▸ What you need to do
Locate every line in the records below that contains the word "agent", and copy each one.

▸ Supplied records
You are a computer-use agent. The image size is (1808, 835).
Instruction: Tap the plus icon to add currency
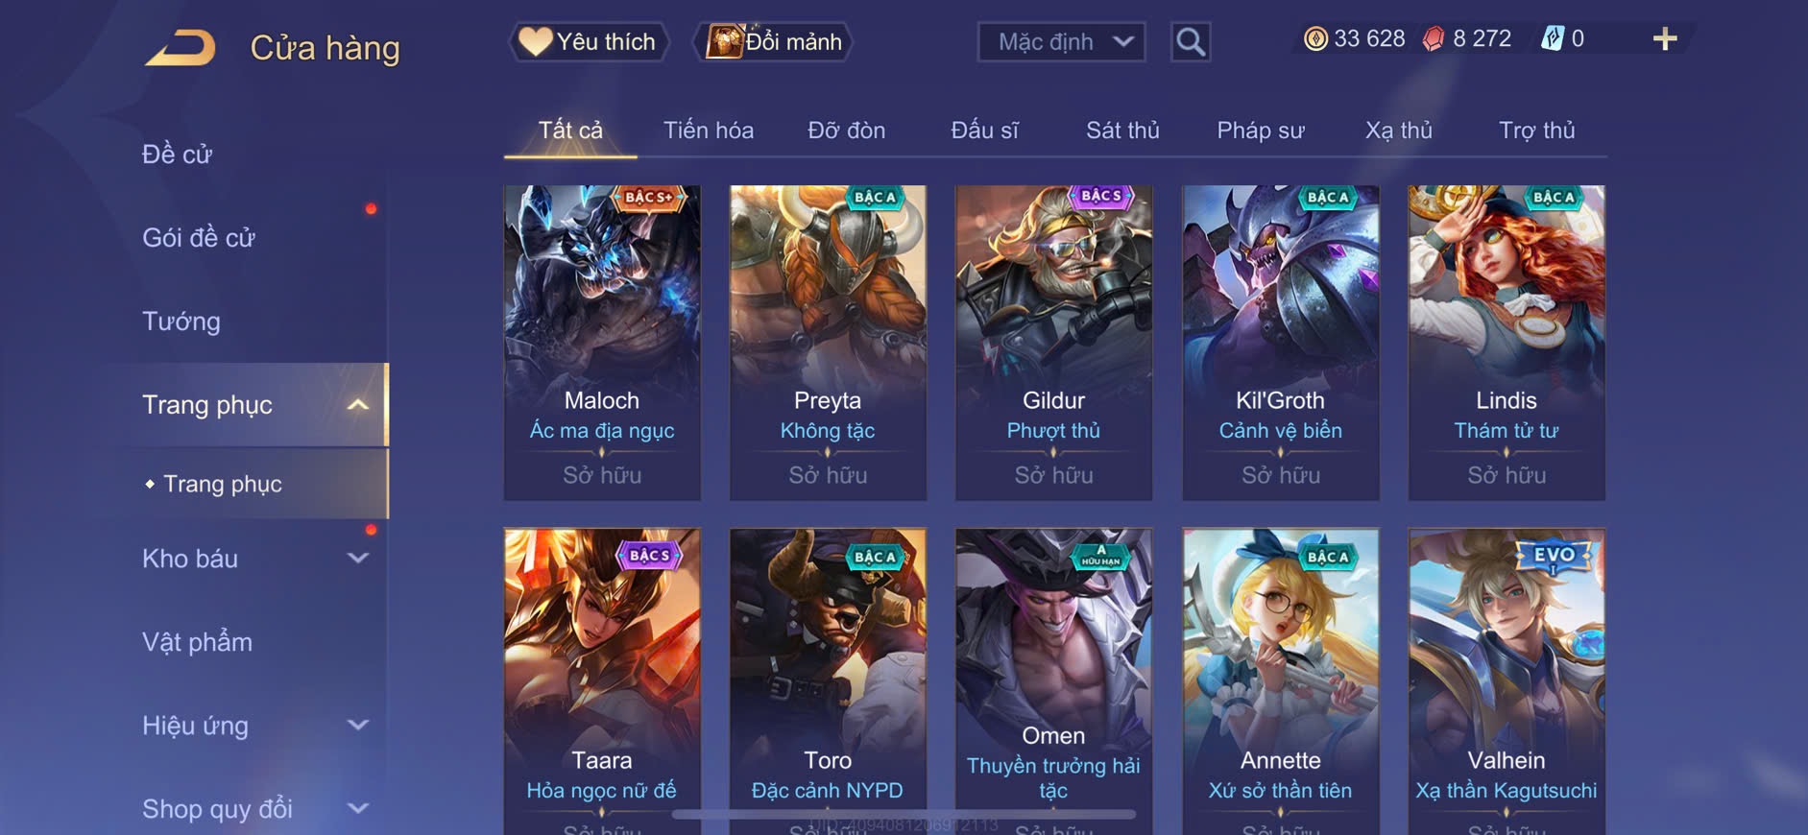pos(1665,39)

==

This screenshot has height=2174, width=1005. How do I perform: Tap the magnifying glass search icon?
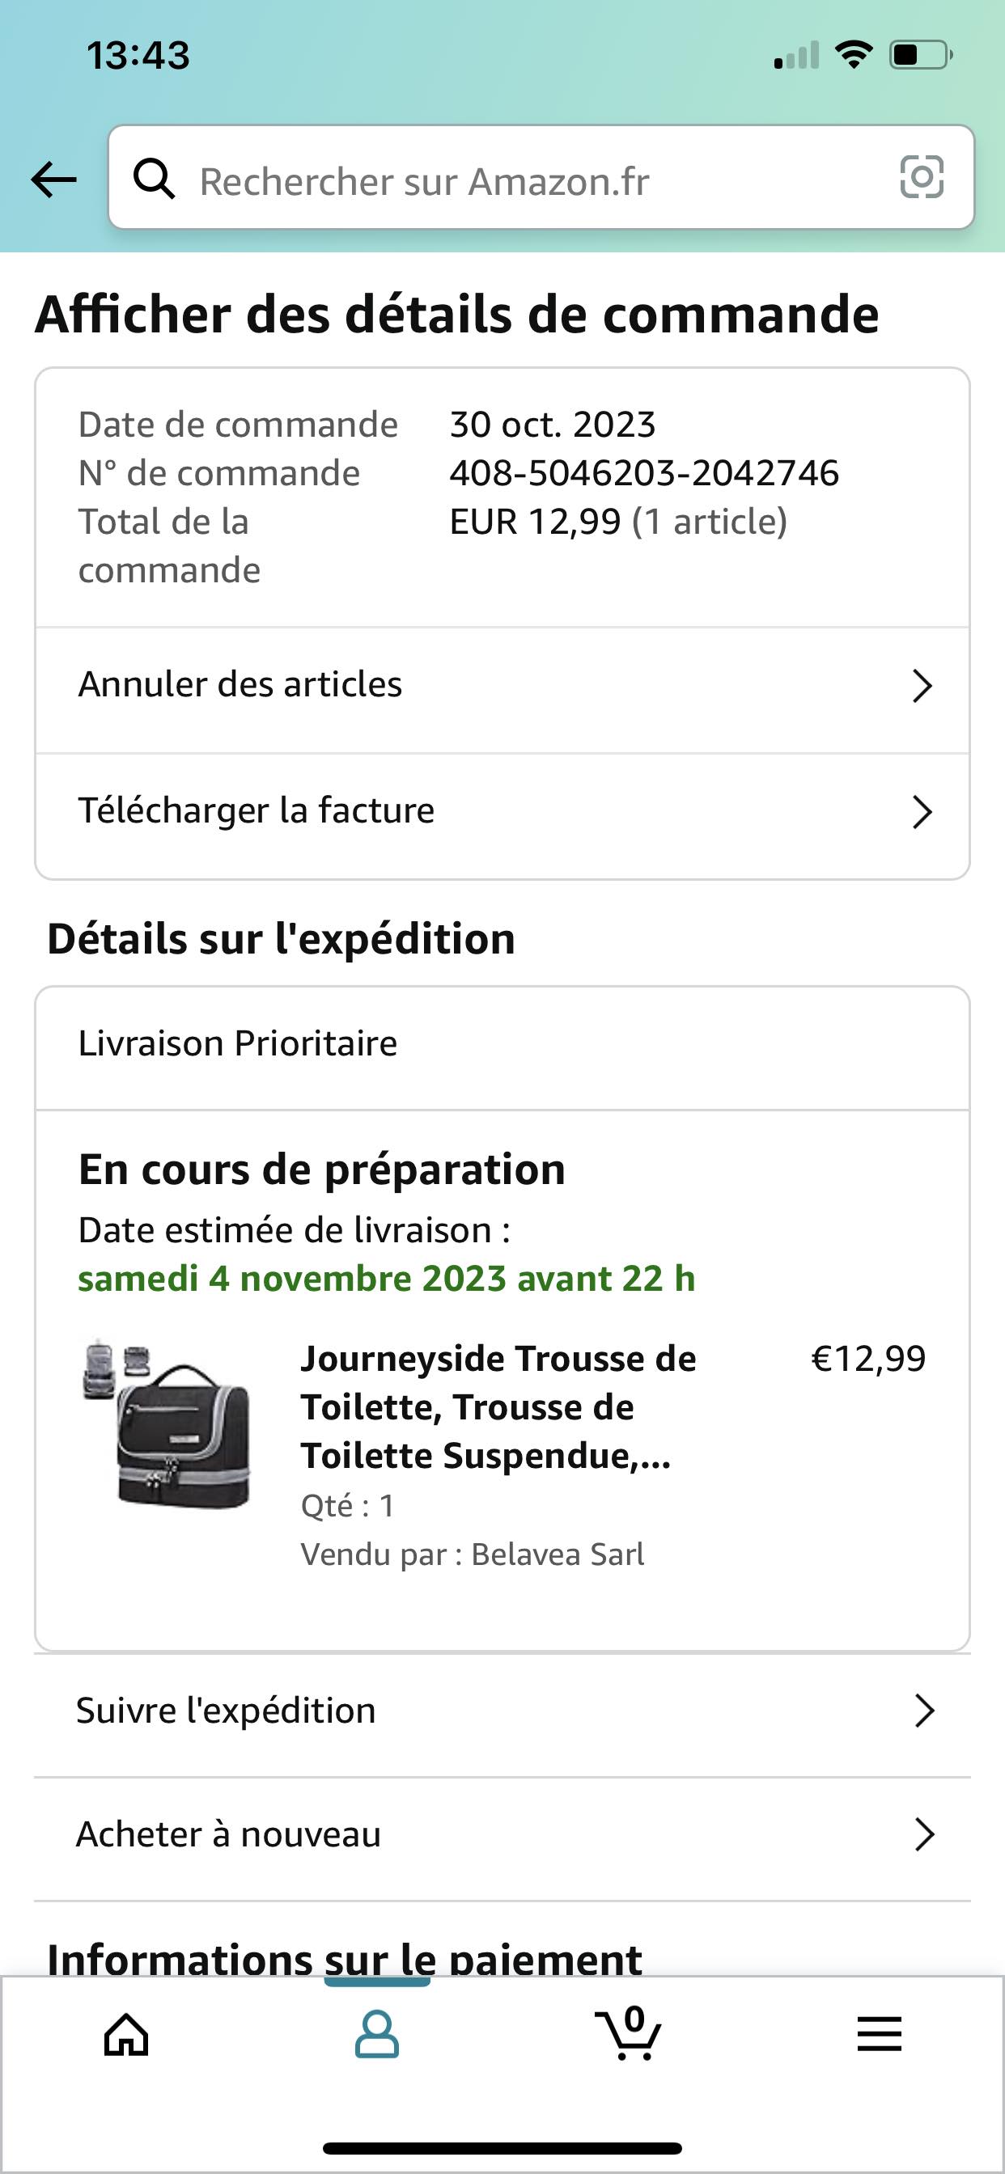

--

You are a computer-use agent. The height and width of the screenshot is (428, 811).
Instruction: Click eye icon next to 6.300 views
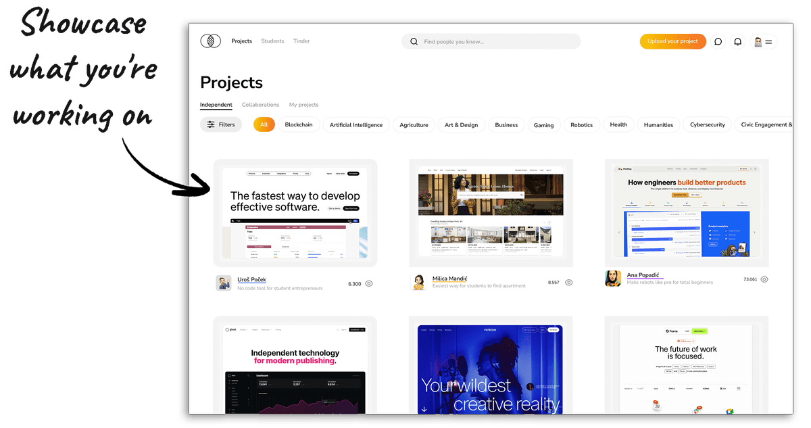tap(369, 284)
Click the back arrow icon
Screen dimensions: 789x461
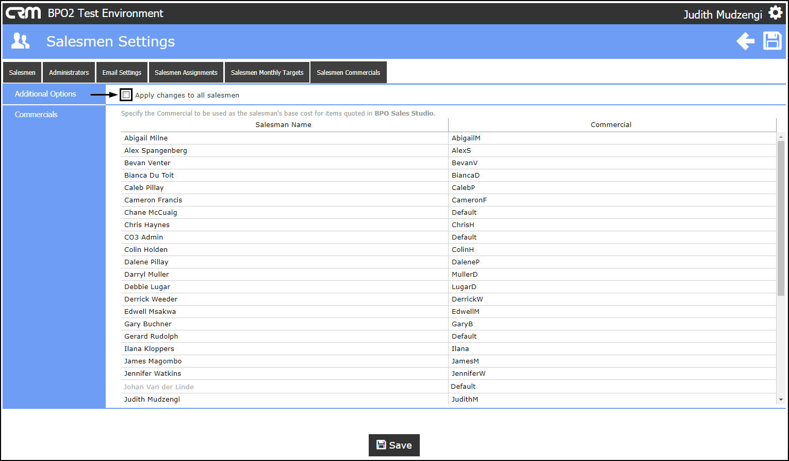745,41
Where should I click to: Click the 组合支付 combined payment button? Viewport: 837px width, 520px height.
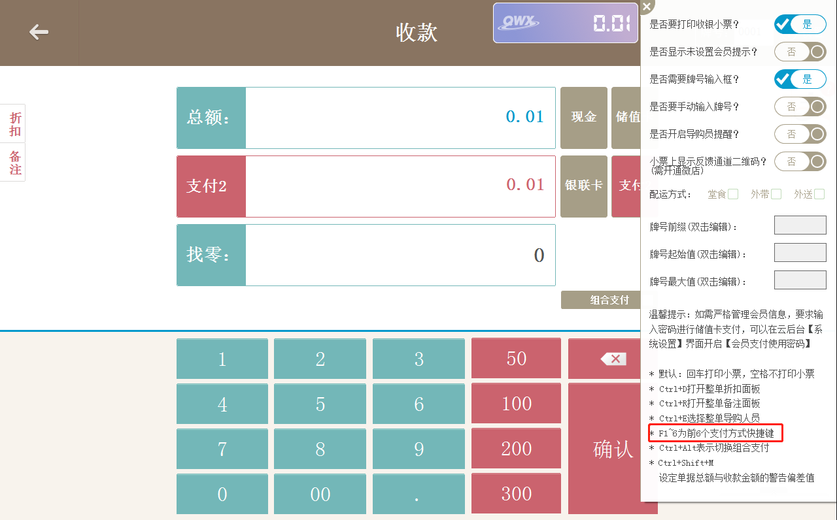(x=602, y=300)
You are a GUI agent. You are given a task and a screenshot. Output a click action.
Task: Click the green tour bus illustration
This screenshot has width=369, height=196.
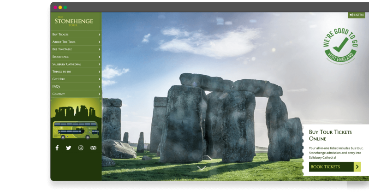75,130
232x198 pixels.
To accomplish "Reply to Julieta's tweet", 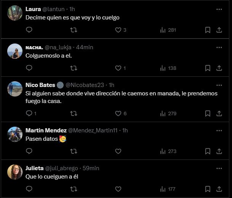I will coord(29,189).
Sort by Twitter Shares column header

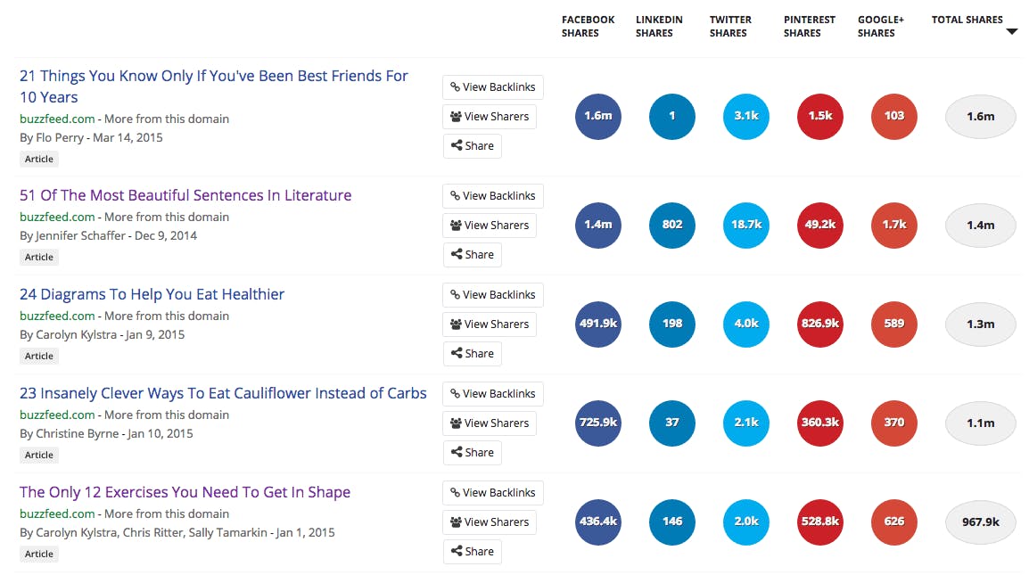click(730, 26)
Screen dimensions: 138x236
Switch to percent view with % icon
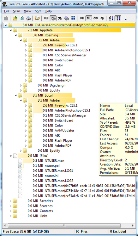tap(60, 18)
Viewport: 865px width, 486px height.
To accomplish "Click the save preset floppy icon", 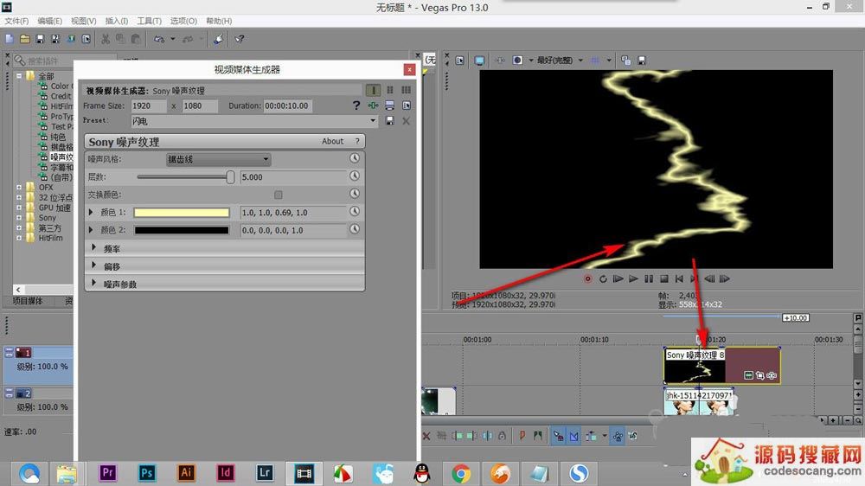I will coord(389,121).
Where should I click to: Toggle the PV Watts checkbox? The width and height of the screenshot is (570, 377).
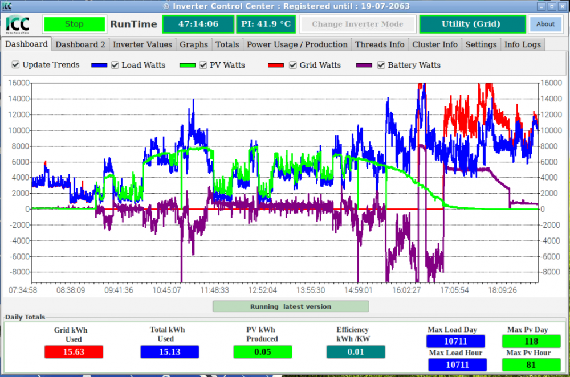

▸ Solution
You are a computer-use agent. The image size is (1808, 835).
You are a computer-use agent. The height and width of the screenshot is (428, 811).
You are a GUI agent. You are given a task and a screenshot. Output a click action.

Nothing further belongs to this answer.